Tapa developed as a village in the 13th–14th centuries. It was first mentioned in 1482 and the Tapa knight manor () in 1629. Tapa was officially recognized as a town in 1926. In October 2005, the town merged with the municipalities of Lehtse Parish, Saksi Parish, and Jäneda Parish to form Tapa Parish.

Tapa Museum was opened on 10 June 2004. The museum, in a 1934  two-storey house, collects and exhibits objects including photos and documents related to the history and culture of Tapa. All of the objects in the museum reflect the soul of Tapa's citizens, past and present. Temporary exhibits celebrate notable days in Tapa's history and feature hobbies of the town's residents. The permanent collection presents Tapa as a railway, military, and sausage town.

Railway

Tapa owes its existence to the railroad. (The three long, white rectangles on Tapa's flag represent the three branches of the railway that meet there.) In the 1860s, there were only native meadows where Tapa sits today. Forests of fir trees were chopped down as railroad tracks were laid eastward from Paldiski (in northwestern Estonia) to St. Petersburg, Russia. The Baltic Railway Company opened the tracks on 24 October 1870. Construction of the Tapa–Tartu branch of the railway began in 1875, and the first train to Tartu passed through Tapa on 21 August 1876. From that day on, Tapa grew quickly as a railway town. Land was purchased from the Tapa Manor () to build a railway station and a depot for repairing and maintaining locomotives. The repair shop opened in 1876. The station was given the German name Taps from the manor, and the town got its name from the station.

Military bases

Tapa has been known as both a railway and a military town throughout its history. On 1 August 1923, an armoured train regiment () was formed in Tapa with two armoured wagons: the Kapten Irv, which served in the Estonian War of Independence, and the Onu Tom. On 30 November 1934, a regiment in Valga (in southern Estonia) was moved to Tapa. The regiment's base, located on the southern edge of town around Tapa Manor's main building, played a considerable role in the town's life and contributed to the town's continued development.

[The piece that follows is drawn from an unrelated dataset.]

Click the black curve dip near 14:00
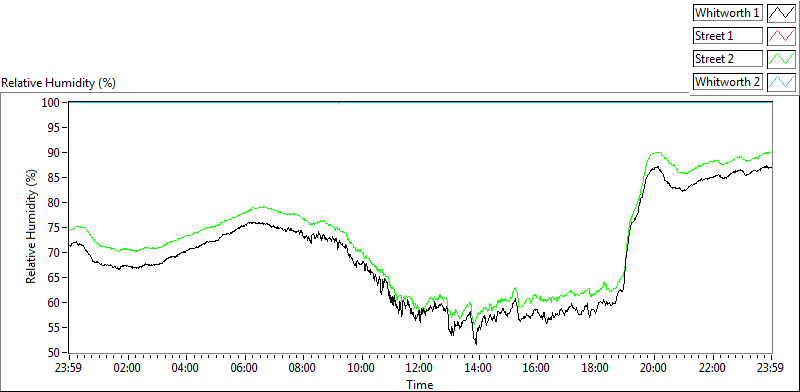800x392 pixels. (x=476, y=342)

In January 1941, however, the regiment was dissolved by Soviet forces. Seven months later, on 14 August 1941, Nazi German troops took over Tapa. During the German occupation, German military items were housed where the Estonian armoured train regiment's headquarters had been. In 1972, the engineering-technical education military unit no. 67665 of the Soviet army was on the site.

There has been an airfield on the southern edge of Tapa since 1932. The Tapa Aerial Union () held its first fly in on 30 September 1934. The Russians began building a military airfield on the site in the fall of 1939. The Soviets began extensive construction of a military airfield in the spring of 1952. MiG-17s were stationed at the base by the end of the same year. Later, Tapa Airfield was made home to the Soviet 656th Interceptor Aviation Regiment. In 1993, the Estonian Defence Ministry assumed control of the airfield. On 18 June 1993, the first civilian plane touched down on the cement runway.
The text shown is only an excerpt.